Instructions for the task:
From the entries below, gather each line containing the word "section".

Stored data
>>>
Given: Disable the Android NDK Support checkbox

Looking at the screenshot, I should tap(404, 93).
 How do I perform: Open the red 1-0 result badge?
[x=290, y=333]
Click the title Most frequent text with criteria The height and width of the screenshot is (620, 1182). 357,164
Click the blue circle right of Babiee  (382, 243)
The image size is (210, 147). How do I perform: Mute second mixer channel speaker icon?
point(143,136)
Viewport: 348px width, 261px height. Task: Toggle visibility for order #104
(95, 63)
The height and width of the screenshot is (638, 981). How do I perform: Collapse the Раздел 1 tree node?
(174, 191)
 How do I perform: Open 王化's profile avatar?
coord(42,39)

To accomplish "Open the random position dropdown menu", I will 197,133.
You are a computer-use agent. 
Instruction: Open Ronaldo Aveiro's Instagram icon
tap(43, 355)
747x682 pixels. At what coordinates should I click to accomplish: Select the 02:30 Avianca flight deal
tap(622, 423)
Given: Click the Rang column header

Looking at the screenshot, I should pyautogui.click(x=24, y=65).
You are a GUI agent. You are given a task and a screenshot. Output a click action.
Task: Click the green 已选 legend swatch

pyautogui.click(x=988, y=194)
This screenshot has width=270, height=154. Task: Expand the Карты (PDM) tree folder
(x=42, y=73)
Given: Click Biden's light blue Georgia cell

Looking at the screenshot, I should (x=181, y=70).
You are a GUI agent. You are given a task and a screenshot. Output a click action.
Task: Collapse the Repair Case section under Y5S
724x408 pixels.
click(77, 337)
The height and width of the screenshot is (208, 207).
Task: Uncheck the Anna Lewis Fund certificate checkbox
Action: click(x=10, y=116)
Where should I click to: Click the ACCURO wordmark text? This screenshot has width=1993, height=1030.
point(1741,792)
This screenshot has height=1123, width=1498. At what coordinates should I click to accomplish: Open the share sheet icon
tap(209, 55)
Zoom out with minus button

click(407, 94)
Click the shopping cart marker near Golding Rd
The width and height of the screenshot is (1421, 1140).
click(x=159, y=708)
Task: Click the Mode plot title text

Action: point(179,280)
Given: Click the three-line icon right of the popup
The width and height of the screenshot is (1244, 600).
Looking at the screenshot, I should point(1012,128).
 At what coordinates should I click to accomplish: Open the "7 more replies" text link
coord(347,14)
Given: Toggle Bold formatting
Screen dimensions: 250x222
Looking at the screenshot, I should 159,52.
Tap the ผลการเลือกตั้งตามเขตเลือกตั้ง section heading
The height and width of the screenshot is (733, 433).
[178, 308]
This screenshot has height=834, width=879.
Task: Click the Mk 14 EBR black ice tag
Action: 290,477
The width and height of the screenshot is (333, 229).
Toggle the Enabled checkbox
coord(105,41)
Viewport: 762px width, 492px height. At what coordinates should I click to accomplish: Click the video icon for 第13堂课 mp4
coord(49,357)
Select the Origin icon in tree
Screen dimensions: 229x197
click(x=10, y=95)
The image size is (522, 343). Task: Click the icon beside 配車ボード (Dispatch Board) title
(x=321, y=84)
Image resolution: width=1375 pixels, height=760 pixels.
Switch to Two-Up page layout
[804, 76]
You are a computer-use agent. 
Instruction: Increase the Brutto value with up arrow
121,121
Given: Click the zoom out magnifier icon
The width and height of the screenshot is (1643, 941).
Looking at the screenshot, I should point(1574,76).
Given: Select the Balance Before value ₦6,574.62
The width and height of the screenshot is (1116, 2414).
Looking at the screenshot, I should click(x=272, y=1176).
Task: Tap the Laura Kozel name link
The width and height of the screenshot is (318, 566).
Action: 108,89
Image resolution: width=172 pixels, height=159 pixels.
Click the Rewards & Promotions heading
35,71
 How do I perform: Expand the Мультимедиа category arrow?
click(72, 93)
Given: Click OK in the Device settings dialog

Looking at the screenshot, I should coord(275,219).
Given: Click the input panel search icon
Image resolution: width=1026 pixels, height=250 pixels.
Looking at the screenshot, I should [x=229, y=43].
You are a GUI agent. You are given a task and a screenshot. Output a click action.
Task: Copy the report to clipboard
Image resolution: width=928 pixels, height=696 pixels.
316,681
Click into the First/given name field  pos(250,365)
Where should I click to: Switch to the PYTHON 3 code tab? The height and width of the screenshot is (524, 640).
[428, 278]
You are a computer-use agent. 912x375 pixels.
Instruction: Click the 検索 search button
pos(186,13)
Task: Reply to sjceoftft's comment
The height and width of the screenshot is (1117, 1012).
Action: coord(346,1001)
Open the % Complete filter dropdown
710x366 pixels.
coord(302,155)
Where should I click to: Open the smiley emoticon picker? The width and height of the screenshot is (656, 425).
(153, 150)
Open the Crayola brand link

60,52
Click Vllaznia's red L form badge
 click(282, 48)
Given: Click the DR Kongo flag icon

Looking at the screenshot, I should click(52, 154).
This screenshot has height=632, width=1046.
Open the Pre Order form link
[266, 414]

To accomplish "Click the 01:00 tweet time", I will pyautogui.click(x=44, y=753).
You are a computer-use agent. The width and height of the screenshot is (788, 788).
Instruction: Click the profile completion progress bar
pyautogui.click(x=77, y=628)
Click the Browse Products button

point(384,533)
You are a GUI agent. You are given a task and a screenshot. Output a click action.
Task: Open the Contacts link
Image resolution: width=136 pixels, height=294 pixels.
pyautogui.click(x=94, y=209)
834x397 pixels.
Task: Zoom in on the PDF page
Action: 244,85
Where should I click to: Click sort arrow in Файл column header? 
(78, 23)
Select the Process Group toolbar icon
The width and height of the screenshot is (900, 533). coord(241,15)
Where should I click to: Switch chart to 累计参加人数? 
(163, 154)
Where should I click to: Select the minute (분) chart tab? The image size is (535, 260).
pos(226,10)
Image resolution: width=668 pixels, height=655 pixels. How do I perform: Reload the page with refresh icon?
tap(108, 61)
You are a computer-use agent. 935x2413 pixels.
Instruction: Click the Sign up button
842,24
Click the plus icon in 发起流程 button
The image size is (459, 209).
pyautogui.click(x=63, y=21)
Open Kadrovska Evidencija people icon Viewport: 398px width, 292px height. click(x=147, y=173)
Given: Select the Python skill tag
<<<
The completed task:
Task: Collapse the Repair Case section under Y5S
Tap the ผลการเลือกตั้งตามเขตเลือกตั้ง section heading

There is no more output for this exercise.